You are browsing a read-only backup copy of Wikitech. The live site can be found at wikitech.wikimedia.org

Analytics/Data Lake/Traffic/referrer daily/Dashboard

From Wikitech-static
< Analytics‎ | Data Lake‎ | Traffic‎ | referrer daily
Revision as of 16:08, 29 April 2021 by imported>Isaac Johnson (draft documentation)
(diff) ← Older revision | Latest revision (diff) | Newer revision → (diff)
Jump to navigation Jump to search

The referrer_daily dataset has many facets and ways in which someone might want to aggregate or split the data. Turnilo is currently the best solution at Wikimedia for visualizing data with these properties, but our Turnilo instance is designed for private datasets so a public instance needed to be created in order to share this dataset more broadly. Some technical details are given below and the dashboard can be found at: https://turnilo-public.wmcloud.org/

Turnilo instance

The turnilo dashboard is hosted on a Cloud VPS instance by the Wikimedia Research team. The code for setting up the instance can be found here: https://github.com/wikimedia/research-api-endpoint-template/tree/turnilo

Data backend

Turnilo generally depends on a Druid database backend. It also supports flat-file formats though, including JSON, TSV, and CSV files. For simplicity and given the relatively small size of the dataset, this instance uses a JSON flat-file backend.
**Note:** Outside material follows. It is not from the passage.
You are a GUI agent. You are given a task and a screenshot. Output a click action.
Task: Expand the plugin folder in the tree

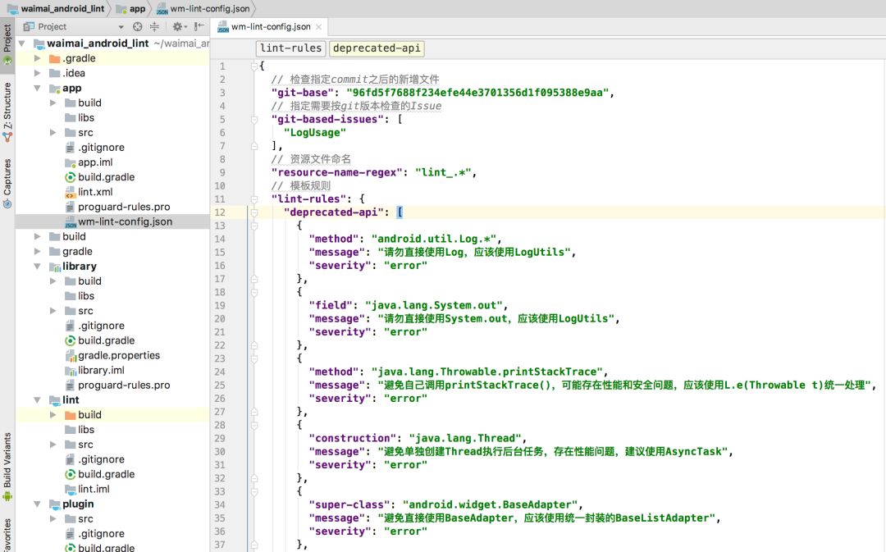[x=36, y=504]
This requires restarting the Turnilo instance each time the data is updated (daily) but startup is quick and this is considered simpler than building a public Druid database endpoint at the moment.

Updating

Currently the updates are handled manually but an automated pipeline that runs daily will be built as follows:

  • Extract new TSV from HDFS
  • Reformat data to match Turnilo's expected format and append to single flat-file
  • Export data to Cloud VPS instance
  • Restart Turnilo endpoint with updated data backend